In 1880, with the help of a relative and a grant, Puccini enrolled in the Milan Conservatory to study composition with Amilcare Ponchielli and Antonio Bazzini. In the same year, at the age of 21, he composed the Messa, which marks the culmination of his family's long association with church music in his native Lucca. Although Puccini himself correctly titled the work a Messa, referring to a setting of the full Catholic Mass, today the work is popularly known as his Messa di Gloria.

The work anticipates Puccini's career as an operatic composer by offering glimpses of the dramatic power that he would soon unleash on the stage; the powerful “arias” for tenor and bass soloists are certainly more operatic than is usual in church music and, in its orchestration and dramatic power, the Messa compares interestingly with Verdi's Requiem.

While studying at the Conservatory, Puccini obtained a libretto from Ferdinando Fontana and entered a competition for a one-act opera in 1882. Although he did not win, Le Villi was later staged in 1884 at the Teatro Dal Verme and it caught the attention of Giulio Ricordi, head of G. Ricordi & Co. music publishers, who commissioned a second opera, Edgar, in 1889.

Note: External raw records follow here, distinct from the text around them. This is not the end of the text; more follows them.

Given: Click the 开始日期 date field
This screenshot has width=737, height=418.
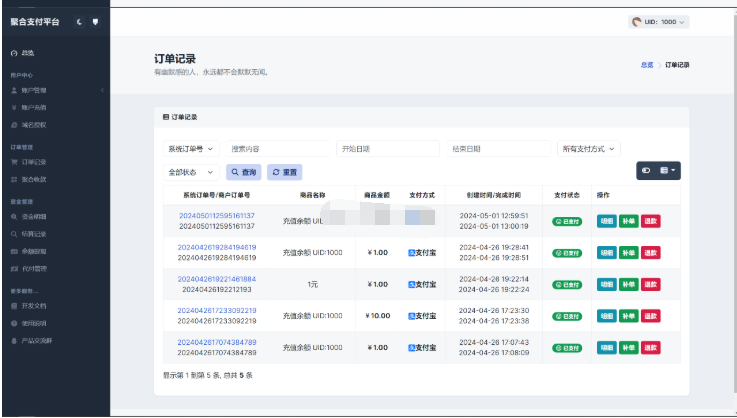Looking at the screenshot, I should coord(387,149).
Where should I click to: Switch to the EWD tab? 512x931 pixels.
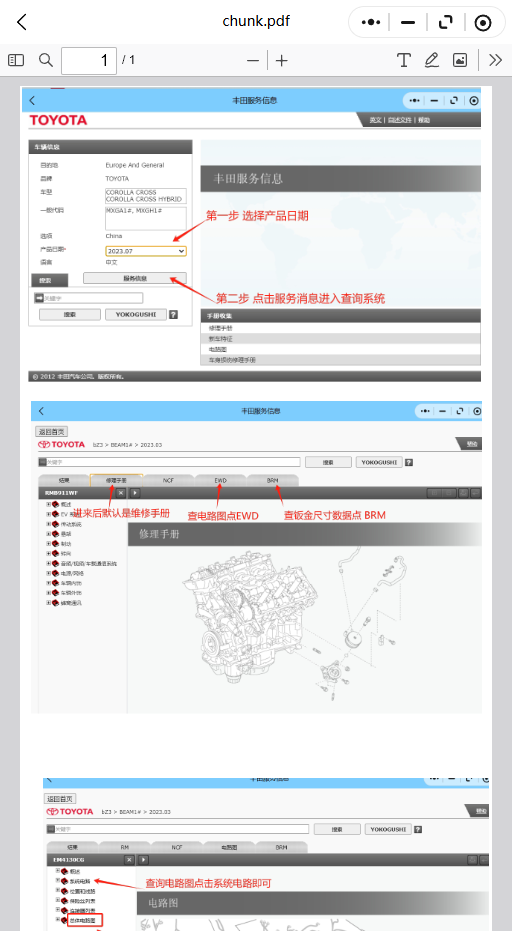pos(221,480)
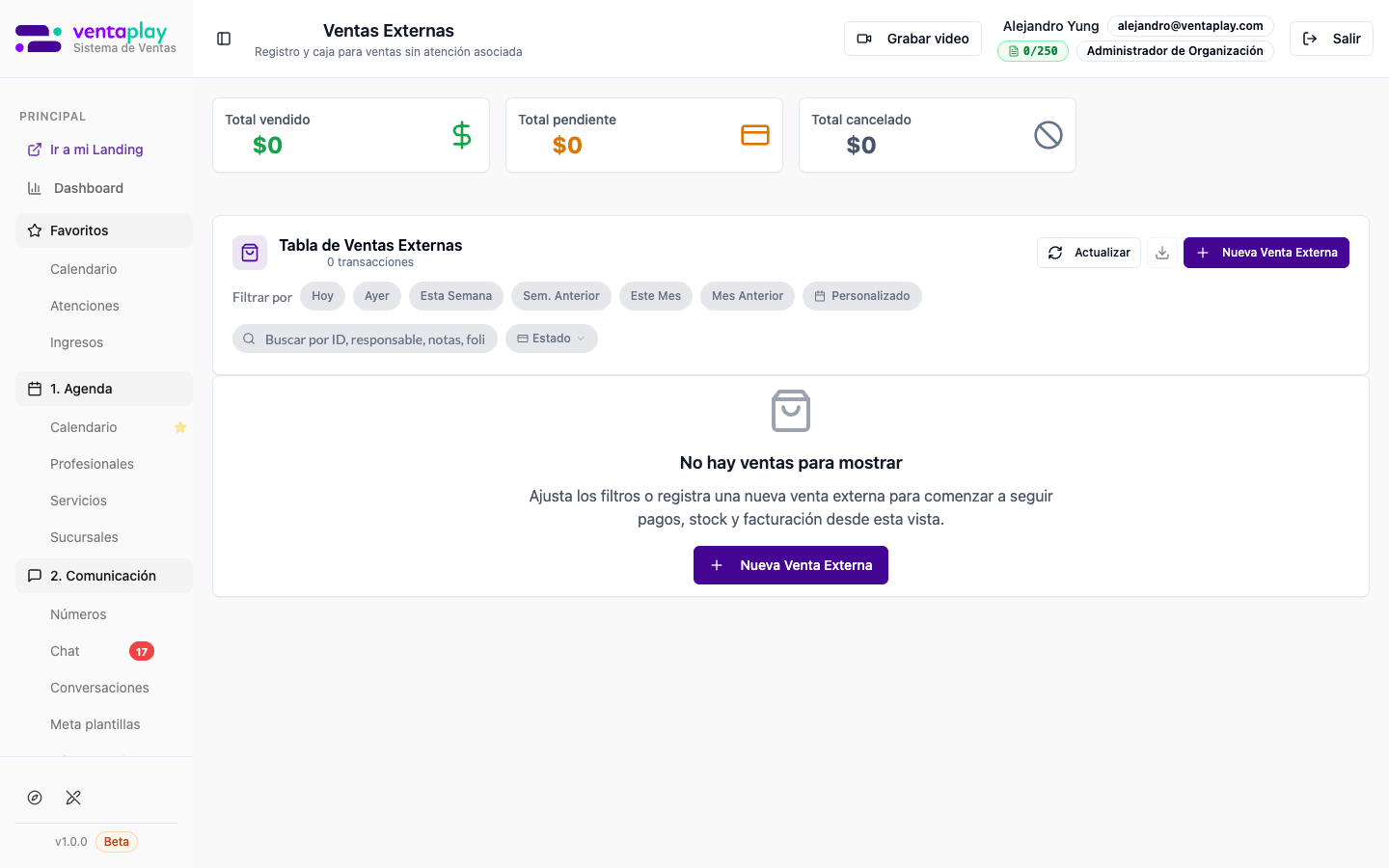Click the compass icon in sidebar footer
This screenshot has width=1389, height=868.
(x=35, y=798)
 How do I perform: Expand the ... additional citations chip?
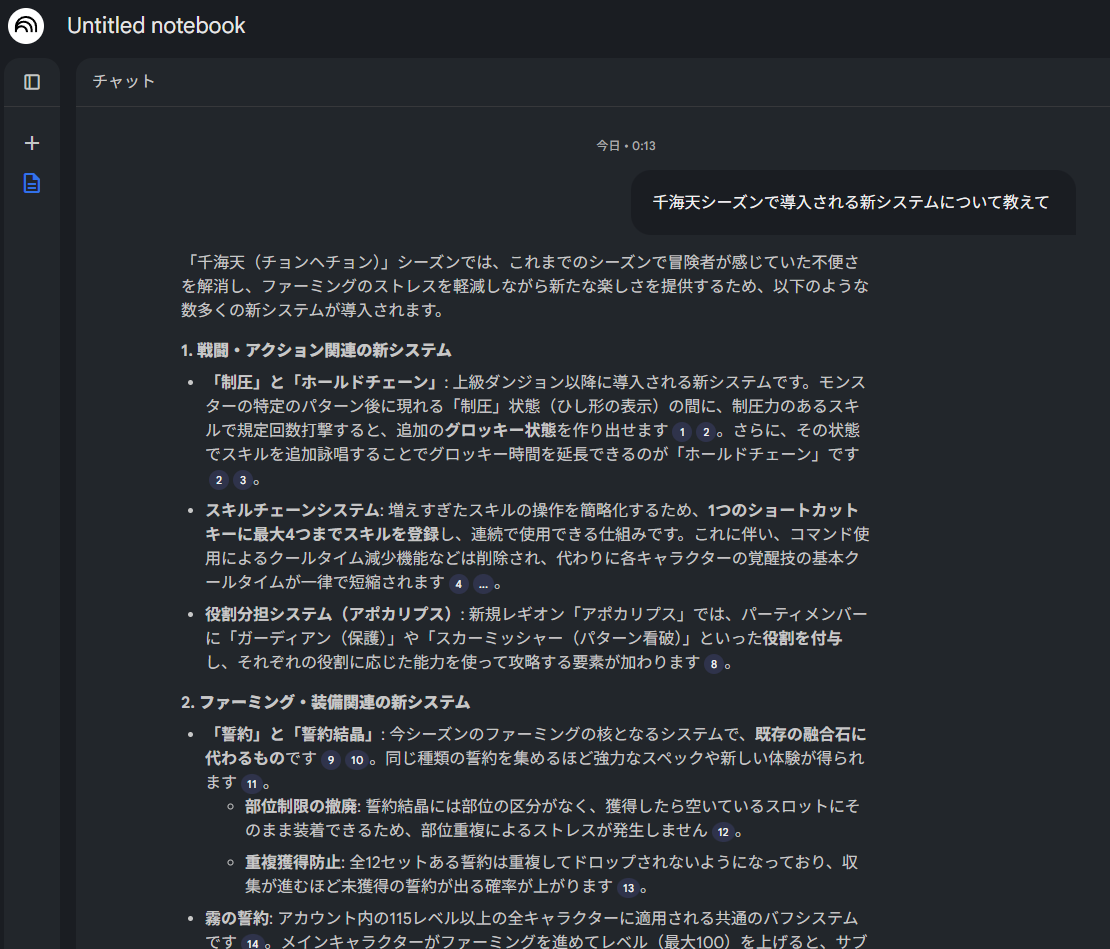click(x=483, y=584)
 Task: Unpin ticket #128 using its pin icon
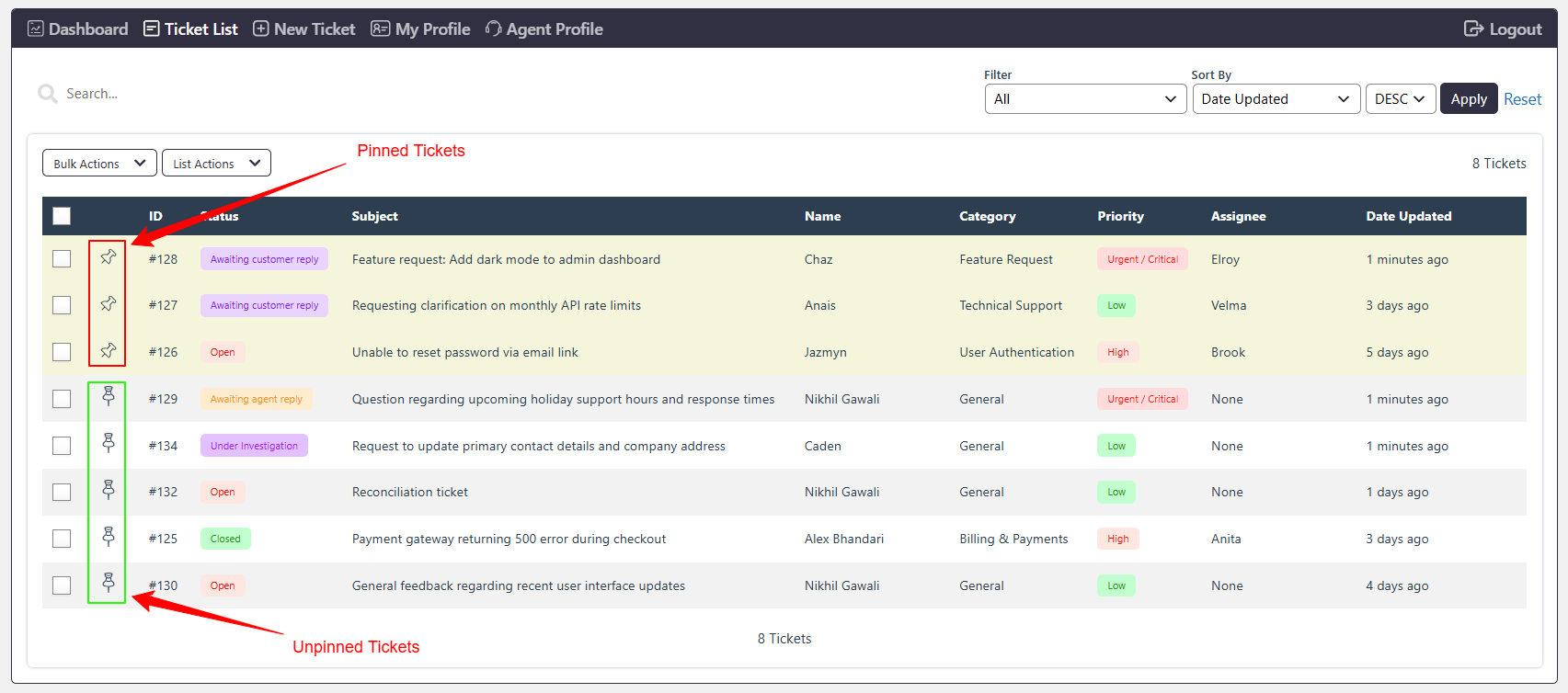click(109, 256)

From 1891 onwards, Puccini spent most of his time at Torre del Lago, a small community about fifteen miles from Lucca situated between the Tyrrhenian Sea and Lake Massaciuccoli, just south of Viareggio. While renting a house there, he spent time hunting but regularly visited Lucca. By 1900 he had acquired land and built a villa on the lake, now known as the "Villa Museo Puccini." He lived there until 1921 when pollution produced by peat works on the lake forced him to move to Viareggio, a few kilometres north. After his death, a mausoleum was created in the Villa Puccini and the composer is buried there in the chapel, along with his wife and son who died later.

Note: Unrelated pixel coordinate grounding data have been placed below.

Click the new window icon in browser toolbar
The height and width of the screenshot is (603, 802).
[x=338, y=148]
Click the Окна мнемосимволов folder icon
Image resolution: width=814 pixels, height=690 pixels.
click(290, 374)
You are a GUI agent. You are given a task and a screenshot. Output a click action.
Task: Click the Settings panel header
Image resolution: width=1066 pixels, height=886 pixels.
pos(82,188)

The "Villa Museo Puccini" is presently owned by his granddaughter, Simonetta Puccini, and is open to the public.

Manon Lescaut (1893), his third opera, was his first great success. It launched his remarkable relationship with the librettists Luigi Illica and Giuseppe Giacosa, who collaborated with him on his next three operas, which became his three most famous and most performed operas.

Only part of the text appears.